> [Fragmento]:
────────────────
Sólo he salido una vez, por la noche, a un espacio público. Un martes me encontré con una amiga en un restaurante a las 19:00, una hora y media antes de la hora a la que solemos salir. Llegamos y en el lugar con capacidad para 70 personas hay apenas dos. En otra época, hubiéramos tenido que hacer fila para entrar porque no pudimos reservar y no habría sitio.
Temor a salir
En las últimas dos semanas he preguntado al menos a 20 conductores de Uber: “¿Qué ha cambiado este tiempo?”. Todos me responden más o menos lo mismo: está bajísimo. Es decir, tienen menos clientes durante el día y por la noche casi ninguno.
Tenemos miedo de salir.
Los comerciantes en el centro de Quito han dicho que están devastados. Entre ellos hay mujeres de la tercera edad que viven vendiendo velas fuera de las iglesias y que en sus días buenos hacían hasta 20 dólares. Ahora con suerte llegan a los cinco. En estas semanas los ecuatorianos salimos lo necesario.
Los datos que el Gobierno publica para, supuestamente, transmitir eficiencia y tranquilidad nos revelan el estado de putrefacción. Entre el 9 y el 8 de febrero de 2024, la Policía y las Fuerzas Armadas han hecho 80.701 operativos. Han detenido a 6.626 personas –241 por terrorismo– e incautado 2.116 armas de fuego. Han hecho 125 operaciones contra grupos terroristas y han abatido a siete integrantes de estos grupos.
Intentamos hacer nuestra vida normal, pero más allá de las restricciones de circulación y de la posibilidad de que nos detenga un policía o un militar y nos revise la cartera o vehículo –porque el estado de excepción lo permite– vemos cómo el país que hasta hace pocos años era considerado una isla de paz, se desmorona.
¿Cómo podemos estar tranquilos con estas cifras? Y peor aún, ¿cómo podemos estar tranquilos si en uno de los vídeos grabados desde una de las cárceles, un criminal nos advierte a los ciudadanos de que no salgamos porque van a matar a cualquier policía o militar que encuentren.
En este tiempo, el miedo ha tenido sus picos, como cuando vimos cómo el fiscal que llevaba el caso del secuestro del canal de televisión fue asesinado mientras conducía su coche en la misma calle donde, una semana antes, una bala perdida mató a un hombre que iba a recoger a su hijo al colegio.
────────────────
> [Material extraído]:
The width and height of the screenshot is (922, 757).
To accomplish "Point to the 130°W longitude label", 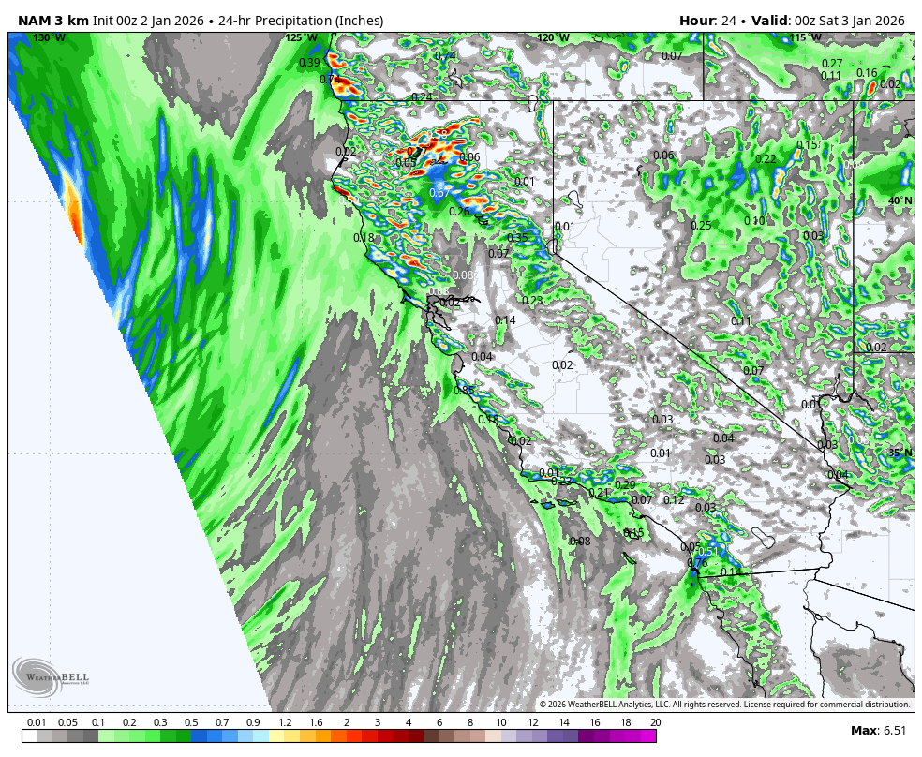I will (x=49, y=37).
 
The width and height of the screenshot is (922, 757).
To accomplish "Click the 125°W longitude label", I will (x=301, y=37).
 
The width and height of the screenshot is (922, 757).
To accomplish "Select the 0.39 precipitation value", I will (x=309, y=63).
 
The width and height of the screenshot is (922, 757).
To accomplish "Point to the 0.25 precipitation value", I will (x=701, y=225).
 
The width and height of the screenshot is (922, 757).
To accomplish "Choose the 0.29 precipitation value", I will (x=625, y=484).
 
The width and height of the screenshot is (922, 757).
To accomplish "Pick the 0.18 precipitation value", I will (x=364, y=238).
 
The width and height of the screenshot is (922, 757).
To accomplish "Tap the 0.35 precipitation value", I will (x=517, y=238).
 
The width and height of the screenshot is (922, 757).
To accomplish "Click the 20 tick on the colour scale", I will (x=655, y=722).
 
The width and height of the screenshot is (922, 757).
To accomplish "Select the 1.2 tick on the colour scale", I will (x=285, y=722).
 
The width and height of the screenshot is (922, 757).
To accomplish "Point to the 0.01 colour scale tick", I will (x=37, y=722).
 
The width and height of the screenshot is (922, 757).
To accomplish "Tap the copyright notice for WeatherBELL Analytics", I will (x=724, y=705).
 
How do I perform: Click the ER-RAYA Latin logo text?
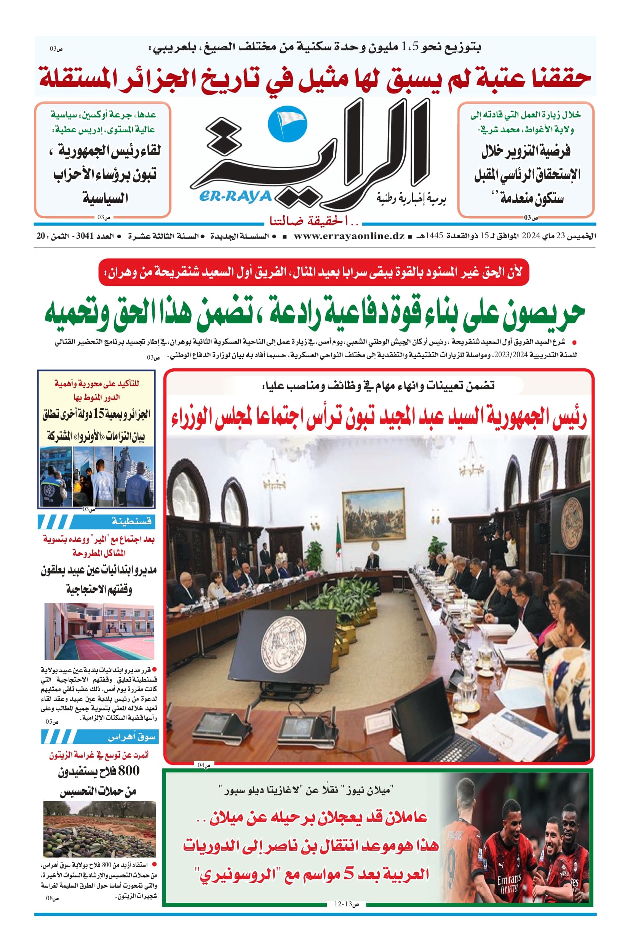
────────────────
> [Preguntas de comprensión]:
- a) Responde estas preguntas con datos del fragmento sobre el miedo en Ecuador:
(i) ¿A qué hora se encontró la autora con una amiga en el restaurante?
(ii) ¿Cuánto ganaban en sus días buenos las mujeres que venden velas fuera de las iglesias?
(iii) ¿Cuántas armas de fuego incautaron la Policía y las Fuerzas Armadas?
- b) Escribe la continuación del fragmento sobre el miedo en Ecuador a partir de su última oración.

> [Respuestas por tarea]:
- a)
(i) A las 19:00.
(ii) Hasta 20 dólares.
(iii) 2.116 armas de fuego.

- b)
Si el fiscal del caso más importante de este tiempo no tenía protección ni vigilancia suficientes, ¿cómo se supone que nos debemos sentir el resto?
El resto no solo incluye a los adultos. Los niños y adolescentes han tenido que volver a clases virtuales, como en la pandemia. Dejando fuera a incontables alumnos que no tienen acceso a internet o a un móvil u ordenador. Quienes sí tienen ese acceso han tenido que enfrentarse a una situación digna de película de miedo: hasta el 15 de enero, el Ministerio de Educación confirmó que hubo 36 amenazas durante las clases virtuales. Sí, encapuchados que se colaron en las videollamadas para amedrentar a los niños, niñas o adolescentes y sus maestros. ¿Cómo vamos a reparar esto?
Salir del hoyo
Contar todo lo que ocurre para los periodistas se ha convertido en un riesgo para la vida. Las amenazas graves solo aumentan para los reporteros. El 12 de enero, un periodista de la provincia del Carchi, fronteriza con Colombia, fue obligado a leer un panfleto en un programa de radio local. Si no lo hacía, le dijeron, matarían a su hija. En la carta, dirigida a jueces, un banco y gerentes de cooperativas, decía que todos estaban “sentenciados”.
Es cierto que no hemos visto más secuestros a canales de televisión o ataques terroristas coordinados. TC Televisión implementó nuevos controles en sus instalaciones y la Policía ha fortalecido su seguridad: hay una unidad móvil estacionada en los exteriores del complejo y rondas policiales varias veces al día.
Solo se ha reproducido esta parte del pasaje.